== Written exercise ==
Show each line of the items below that contains the word "Marzo", copying every such line in full.

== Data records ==

..........

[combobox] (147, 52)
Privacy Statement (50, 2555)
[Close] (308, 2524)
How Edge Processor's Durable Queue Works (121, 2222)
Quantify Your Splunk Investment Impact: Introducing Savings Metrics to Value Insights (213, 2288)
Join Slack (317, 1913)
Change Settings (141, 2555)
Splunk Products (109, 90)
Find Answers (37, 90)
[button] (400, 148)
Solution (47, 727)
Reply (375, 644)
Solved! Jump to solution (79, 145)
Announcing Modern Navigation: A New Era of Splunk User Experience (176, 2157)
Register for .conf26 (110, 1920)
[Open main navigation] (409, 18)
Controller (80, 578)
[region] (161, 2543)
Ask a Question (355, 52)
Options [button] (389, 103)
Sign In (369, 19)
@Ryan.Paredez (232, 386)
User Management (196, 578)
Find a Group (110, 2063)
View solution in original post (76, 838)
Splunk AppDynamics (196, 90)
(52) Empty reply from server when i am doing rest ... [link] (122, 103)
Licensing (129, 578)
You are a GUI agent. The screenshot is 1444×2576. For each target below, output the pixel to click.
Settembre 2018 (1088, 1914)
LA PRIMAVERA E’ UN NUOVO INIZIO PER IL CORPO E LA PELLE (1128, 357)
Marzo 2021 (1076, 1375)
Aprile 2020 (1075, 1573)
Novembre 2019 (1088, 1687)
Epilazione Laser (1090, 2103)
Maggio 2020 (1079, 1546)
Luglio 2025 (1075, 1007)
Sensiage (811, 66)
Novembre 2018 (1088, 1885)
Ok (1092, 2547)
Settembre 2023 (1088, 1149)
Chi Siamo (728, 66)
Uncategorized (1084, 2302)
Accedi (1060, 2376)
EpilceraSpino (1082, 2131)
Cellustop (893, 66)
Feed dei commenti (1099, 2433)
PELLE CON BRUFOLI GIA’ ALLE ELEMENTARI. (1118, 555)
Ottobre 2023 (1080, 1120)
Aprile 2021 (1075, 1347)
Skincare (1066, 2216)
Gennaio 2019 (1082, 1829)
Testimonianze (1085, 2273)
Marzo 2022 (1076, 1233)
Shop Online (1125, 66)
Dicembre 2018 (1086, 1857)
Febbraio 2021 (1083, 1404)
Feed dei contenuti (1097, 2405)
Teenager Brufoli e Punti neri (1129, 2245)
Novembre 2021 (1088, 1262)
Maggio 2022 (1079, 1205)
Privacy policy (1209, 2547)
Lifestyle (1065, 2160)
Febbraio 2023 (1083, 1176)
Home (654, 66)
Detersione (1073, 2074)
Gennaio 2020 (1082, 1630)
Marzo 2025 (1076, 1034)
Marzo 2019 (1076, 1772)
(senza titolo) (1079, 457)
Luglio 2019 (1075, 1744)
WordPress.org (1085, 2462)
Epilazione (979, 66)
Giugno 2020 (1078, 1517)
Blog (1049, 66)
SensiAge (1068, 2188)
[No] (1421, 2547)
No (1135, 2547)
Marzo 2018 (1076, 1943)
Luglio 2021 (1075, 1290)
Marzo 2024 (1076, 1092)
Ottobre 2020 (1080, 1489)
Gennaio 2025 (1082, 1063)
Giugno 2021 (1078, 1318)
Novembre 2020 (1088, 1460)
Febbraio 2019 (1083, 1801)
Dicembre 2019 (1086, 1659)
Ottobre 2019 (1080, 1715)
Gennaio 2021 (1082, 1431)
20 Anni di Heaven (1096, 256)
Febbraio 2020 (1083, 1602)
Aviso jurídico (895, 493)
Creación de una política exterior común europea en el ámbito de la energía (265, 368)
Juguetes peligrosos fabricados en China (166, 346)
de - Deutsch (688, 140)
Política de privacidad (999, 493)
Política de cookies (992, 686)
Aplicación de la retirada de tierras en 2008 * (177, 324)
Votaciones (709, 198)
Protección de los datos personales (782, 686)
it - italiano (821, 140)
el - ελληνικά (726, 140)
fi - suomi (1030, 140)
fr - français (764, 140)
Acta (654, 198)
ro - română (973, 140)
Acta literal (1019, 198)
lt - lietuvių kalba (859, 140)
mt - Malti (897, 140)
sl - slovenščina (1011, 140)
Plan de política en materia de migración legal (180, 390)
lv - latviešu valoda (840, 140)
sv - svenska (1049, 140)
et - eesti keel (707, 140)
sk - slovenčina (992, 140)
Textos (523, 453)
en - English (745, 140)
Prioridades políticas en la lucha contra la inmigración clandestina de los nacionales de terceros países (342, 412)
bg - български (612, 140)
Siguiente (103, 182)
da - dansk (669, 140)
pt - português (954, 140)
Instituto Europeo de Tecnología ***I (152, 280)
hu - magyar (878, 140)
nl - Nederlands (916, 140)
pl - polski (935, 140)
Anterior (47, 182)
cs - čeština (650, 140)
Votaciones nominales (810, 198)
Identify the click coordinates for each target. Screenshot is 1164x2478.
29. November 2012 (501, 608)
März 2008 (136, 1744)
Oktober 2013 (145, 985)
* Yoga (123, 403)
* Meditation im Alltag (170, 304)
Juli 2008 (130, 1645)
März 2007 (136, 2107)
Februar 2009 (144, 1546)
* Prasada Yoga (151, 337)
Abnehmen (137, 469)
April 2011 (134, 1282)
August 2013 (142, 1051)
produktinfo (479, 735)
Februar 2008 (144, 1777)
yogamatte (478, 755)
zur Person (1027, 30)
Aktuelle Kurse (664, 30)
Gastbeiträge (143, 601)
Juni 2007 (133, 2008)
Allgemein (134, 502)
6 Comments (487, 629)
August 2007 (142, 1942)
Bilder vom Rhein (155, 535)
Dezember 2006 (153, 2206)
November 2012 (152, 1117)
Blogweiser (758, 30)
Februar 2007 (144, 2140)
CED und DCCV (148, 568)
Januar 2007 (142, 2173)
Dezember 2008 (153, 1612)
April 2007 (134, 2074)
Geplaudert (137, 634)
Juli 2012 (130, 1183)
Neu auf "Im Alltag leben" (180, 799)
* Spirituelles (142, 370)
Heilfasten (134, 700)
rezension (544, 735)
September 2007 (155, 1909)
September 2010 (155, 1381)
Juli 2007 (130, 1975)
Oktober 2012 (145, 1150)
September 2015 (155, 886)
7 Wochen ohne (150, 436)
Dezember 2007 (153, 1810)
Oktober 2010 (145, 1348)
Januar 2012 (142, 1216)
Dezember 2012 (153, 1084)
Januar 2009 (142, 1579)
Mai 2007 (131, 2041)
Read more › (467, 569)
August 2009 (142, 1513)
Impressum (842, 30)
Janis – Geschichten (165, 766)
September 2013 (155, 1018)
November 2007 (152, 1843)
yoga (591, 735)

..........

== Full response ==
Marzo 2021 (1076, 1375)
Marzo 2022 (1076, 1233)
Marzo 2025 (1076, 1034)
Marzo 2019 (1076, 1772)
Marzo 2018 (1076, 1943)
Marzo 2024 (1076, 1092)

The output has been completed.